#### [WORK REQUIRED]
Echo the material word for word, starting at the line containing "Click the zoom-in" and ending at the line containing "(x=1638, y=654)", with both of those lines included.

* start *

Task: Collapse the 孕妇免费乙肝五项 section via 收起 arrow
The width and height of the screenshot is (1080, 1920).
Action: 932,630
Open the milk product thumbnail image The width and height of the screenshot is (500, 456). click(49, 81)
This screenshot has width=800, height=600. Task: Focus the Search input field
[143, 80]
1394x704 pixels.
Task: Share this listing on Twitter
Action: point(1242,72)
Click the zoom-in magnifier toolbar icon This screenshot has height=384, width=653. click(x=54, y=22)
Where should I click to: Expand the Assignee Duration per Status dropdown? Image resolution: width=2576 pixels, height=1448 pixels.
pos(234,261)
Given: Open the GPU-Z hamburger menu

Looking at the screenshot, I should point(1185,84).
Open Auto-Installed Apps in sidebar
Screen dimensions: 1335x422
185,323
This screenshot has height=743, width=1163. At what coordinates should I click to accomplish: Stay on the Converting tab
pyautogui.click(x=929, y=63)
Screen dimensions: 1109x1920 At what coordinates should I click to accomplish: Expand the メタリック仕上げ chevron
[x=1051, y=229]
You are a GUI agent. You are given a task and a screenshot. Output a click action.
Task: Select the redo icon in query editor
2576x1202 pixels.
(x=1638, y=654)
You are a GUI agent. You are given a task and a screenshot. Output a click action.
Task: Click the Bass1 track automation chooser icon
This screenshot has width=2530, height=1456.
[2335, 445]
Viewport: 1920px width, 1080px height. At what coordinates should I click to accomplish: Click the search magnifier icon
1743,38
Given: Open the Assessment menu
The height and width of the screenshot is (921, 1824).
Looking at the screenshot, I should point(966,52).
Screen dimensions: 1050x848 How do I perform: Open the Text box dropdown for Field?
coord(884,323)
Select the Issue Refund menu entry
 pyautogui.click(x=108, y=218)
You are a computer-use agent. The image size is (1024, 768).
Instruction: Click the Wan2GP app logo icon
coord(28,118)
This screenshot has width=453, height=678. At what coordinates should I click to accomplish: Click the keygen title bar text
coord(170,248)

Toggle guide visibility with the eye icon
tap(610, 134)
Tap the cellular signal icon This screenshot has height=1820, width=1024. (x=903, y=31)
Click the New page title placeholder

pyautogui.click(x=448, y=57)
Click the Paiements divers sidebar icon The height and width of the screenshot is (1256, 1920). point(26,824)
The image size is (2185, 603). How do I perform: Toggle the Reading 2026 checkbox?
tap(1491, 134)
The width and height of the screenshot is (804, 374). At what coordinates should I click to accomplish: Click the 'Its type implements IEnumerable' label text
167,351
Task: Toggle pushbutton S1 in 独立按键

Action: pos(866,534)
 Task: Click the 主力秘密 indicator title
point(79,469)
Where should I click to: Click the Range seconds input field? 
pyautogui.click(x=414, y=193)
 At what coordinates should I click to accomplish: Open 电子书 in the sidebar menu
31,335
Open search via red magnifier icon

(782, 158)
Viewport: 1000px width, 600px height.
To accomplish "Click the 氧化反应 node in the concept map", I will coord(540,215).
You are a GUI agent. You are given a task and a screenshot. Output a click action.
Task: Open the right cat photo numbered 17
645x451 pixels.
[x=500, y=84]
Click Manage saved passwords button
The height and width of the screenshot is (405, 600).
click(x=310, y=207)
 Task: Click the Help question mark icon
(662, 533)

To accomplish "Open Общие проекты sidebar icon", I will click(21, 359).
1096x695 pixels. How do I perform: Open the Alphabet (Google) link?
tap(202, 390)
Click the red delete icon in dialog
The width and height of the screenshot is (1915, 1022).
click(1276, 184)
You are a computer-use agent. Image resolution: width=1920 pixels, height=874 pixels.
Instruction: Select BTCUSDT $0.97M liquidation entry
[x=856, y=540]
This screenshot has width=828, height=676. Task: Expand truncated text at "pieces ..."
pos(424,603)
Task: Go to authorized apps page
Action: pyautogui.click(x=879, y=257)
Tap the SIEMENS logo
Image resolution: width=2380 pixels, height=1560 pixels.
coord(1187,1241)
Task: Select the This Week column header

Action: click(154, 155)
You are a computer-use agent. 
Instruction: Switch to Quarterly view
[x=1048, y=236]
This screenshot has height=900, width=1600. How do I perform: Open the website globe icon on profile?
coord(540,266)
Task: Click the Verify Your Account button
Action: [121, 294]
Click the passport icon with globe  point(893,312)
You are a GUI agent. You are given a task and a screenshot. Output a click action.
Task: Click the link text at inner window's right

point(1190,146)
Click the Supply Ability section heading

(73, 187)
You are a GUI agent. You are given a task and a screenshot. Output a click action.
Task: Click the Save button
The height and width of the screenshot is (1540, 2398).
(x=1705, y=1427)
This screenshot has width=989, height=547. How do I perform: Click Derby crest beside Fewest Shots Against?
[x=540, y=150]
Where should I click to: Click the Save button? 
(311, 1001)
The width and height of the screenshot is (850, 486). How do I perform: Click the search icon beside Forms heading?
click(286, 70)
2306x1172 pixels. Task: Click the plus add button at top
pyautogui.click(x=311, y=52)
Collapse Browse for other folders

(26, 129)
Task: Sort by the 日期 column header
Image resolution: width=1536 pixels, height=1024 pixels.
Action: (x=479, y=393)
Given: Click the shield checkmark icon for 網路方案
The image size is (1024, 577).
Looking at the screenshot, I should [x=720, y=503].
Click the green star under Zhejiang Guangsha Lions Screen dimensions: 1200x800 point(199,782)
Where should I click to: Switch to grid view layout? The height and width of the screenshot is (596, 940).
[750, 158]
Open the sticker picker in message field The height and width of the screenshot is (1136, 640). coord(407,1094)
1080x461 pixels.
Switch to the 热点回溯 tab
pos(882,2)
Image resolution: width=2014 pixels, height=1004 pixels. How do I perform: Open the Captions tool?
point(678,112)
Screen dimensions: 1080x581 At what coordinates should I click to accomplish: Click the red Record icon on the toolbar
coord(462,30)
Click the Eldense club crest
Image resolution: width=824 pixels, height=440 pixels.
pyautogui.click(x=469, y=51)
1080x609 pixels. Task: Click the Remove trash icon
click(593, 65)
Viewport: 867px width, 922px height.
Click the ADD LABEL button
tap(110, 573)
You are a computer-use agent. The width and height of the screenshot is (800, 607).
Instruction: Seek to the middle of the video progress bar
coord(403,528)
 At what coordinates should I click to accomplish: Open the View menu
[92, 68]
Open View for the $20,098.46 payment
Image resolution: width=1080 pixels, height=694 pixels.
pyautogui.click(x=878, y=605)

* end *

#### [RESULT FOR THIS EXERCISE]
Click the zoom-in magnifier toolbar icon This screenshot has height=384, width=653. click(x=54, y=22)
Where should I click to: Expand the Assignee Duration per Status dropdown? Image resolution: width=2576 pixels, height=1448 pixels.
pos(234,261)
Given: Open the GPU-Z hamburger menu

Looking at the screenshot, I should point(1185,84).
Open Auto-Installed Apps in sidebar
Screen dimensions: 1335x422
185,323
This screenshot has height=743, width=1163. At what coordinates should I click to accomplish: Stay on the Converting tab
pyautogui.click(x=929, y=63)
Screen dimensions: 1109x1920 At what coordinates should I click to accomplish: Expand the メタリック仕上げ chevron
[x=1051, y=229]
You are a GUI agent. You are given a task and a screenshot. Output a click action.
Task: Select the redo icon in query editor
2576x1202 pixels.
(x=1638, y=654)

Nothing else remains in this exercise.